Train the CGAN on the MNIST dataset to generate digit images conditioned on class labels.
Visualize the generated images and evaluate the performance of the CGAN.


### Key Sections:
#### Environment Setup
Ensure the necessary libraries are imported, including PyTorch for model building, torchvision for dataset utilities, and matplotlib for visualization.

#### CGAN Generator and Discriminator
- Generator Network: Responsible for generating data that mimics real data, conditioned on class labels. It takes a random noise vector and a conditional label as inputs. The label is embedded into a continuous vector and concatenated with the noise vector. The combined input is then passed through the network to generate data conditioned on the label.
- Discriminator Network: Evaluates the generated data against real data, considering the conditional labels. It determines the probability that a given image, paired with its label, is real (from the dataset) or fake (from the Generator).

#### Training the CGAN
The training process involves alternating between training the Discriminator and the Generator. The Discriminator learns to distinguish between real and fake images conditioned on labels, while the Generator improves its ability to create realistic images that match the given labels.

#### Evaluating and Visualizing Results
After training, we will evaluate the performance of the CGAN by visualizing the images generated by the Generator. This section will highlight the strengths and limitations of the CGAN implementation.

By the end of this lecture, you will have a practical understanding of CGANs, including their architecture, implementation, and training process. You will also gain insights into the challenges and considerations involved in generating realistic and class-specific data with CGANs.

Let's dive into the fascinating world of Conditional Generative Adversarial Networks! ​

## Environment Setup

In [None]:
!pip install imageio



In [None]:
import torch
import torch.nn as nn
import torch.optim as optim
from torchvision import datasets, transforms
from torchvision.utils import save_image
import matplotlib.pyplot as plt
import os
import numpy as np


In [None]:
# Function to set the seed for reproducibility
import random
def set_seed(seed_value=42):
    """Set seed for reproducibility."""
    np.random.seed(seed_value)
    torch.manual_seed(seed_value)
    torch.cuda.manual_seed(seed_value)
    torch.cuda.manual_seed_all(seed_value)  # if you are using multi-GPU.
    random.seed(seed_value)
    os.environ['PYTHONHASHSEED'] = str(seed_value)

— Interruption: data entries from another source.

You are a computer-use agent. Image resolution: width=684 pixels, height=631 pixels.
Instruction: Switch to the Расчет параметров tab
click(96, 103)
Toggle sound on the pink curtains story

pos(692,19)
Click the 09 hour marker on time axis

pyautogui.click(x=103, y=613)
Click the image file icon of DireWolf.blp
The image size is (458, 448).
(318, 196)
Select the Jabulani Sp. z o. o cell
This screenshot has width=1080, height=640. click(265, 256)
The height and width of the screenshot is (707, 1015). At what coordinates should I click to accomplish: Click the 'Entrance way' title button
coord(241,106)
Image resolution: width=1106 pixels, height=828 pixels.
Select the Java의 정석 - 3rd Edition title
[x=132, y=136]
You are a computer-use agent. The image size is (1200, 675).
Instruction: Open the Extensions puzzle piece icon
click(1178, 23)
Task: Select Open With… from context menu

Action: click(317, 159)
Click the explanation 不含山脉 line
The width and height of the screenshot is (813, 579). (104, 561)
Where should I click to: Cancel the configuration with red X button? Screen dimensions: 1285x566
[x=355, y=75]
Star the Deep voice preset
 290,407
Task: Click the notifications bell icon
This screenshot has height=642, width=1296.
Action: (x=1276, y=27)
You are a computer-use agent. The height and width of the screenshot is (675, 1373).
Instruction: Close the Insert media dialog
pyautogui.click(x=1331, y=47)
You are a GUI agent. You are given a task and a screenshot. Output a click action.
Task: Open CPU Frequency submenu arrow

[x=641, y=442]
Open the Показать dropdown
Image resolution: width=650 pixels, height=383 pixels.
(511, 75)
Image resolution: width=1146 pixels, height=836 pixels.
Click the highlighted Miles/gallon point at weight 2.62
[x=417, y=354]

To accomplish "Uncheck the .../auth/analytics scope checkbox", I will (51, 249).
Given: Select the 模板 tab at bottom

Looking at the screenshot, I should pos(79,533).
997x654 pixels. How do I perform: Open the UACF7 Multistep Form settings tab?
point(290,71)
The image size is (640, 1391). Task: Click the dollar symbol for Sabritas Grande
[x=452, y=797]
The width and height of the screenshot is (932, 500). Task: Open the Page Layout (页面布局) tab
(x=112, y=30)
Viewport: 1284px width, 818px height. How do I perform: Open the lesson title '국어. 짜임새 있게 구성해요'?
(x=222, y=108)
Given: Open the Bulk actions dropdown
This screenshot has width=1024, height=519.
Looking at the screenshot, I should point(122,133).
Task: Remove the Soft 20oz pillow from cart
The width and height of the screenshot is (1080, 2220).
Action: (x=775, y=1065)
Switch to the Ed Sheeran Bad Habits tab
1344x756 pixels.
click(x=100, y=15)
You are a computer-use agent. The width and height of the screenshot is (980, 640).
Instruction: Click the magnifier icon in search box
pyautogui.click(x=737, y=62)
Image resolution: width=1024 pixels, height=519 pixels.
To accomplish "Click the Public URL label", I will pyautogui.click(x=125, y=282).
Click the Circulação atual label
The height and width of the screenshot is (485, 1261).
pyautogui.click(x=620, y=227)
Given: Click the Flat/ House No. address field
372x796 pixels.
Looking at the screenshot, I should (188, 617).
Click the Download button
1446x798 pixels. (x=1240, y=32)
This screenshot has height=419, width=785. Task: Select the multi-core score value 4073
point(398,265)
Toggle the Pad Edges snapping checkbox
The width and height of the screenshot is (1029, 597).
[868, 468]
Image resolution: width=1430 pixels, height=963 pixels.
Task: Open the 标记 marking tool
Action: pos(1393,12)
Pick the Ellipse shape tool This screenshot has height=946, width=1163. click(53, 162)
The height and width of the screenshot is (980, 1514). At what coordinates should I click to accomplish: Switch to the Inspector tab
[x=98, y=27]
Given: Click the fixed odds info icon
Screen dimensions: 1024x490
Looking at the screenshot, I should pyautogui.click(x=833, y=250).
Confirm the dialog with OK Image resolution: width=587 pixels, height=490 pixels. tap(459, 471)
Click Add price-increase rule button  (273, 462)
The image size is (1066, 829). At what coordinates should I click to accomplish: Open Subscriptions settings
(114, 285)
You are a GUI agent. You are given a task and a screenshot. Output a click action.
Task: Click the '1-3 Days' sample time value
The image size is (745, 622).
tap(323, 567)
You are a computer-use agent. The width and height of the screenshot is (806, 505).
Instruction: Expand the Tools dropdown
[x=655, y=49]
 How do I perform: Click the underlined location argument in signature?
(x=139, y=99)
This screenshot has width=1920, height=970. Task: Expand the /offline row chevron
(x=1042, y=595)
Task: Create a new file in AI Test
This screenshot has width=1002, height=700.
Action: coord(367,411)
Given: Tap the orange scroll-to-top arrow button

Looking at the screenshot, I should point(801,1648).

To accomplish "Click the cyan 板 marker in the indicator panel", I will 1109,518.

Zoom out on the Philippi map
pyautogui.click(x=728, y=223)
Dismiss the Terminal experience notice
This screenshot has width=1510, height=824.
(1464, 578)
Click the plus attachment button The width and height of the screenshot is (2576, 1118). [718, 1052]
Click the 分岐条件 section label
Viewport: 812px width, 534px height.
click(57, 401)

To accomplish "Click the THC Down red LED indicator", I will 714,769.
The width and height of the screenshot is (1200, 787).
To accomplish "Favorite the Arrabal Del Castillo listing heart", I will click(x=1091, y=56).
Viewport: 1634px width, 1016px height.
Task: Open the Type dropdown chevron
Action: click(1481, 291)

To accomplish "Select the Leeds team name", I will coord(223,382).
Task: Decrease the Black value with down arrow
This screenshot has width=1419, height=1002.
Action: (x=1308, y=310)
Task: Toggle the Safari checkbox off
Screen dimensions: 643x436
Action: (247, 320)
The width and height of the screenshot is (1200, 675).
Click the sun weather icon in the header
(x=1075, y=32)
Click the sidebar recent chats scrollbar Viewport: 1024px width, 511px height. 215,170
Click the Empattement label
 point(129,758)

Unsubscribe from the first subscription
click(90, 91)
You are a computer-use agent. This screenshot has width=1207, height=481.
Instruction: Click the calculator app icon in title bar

    # The below two lines are for deterministic algorithm behavior in CUDA
    torch.backends.cudnn.deterministic = True
    torch.backends.cudnn.benchmark = False

# Set the seed
set_seed()

device = torch.device('cuda' if torch.cuda.is_available() else 'cpu')

## Data Preparation for CGAN

We use the MNIST dataset for training our CGAN. Each image is paired with a class label, used as a condition for both the generator and discriminator.


In [None]:
# DataLoader for MNIST
dataloader = torch.utils.data.DataLoader(
    datasets.MNIST('./data/mnist', train=True, download=True,
                   transform=transforms.Compose([
                       transforms.Resize(28),
                       transforms.ToTensor(),
                       transforms.Normalize([0.5], [0.5])  # Normalize to range [-1, 1]
                   ])),
    batch_size=64, shuffle=True)


## Conditional Generative Adversarial Networks (CGAN)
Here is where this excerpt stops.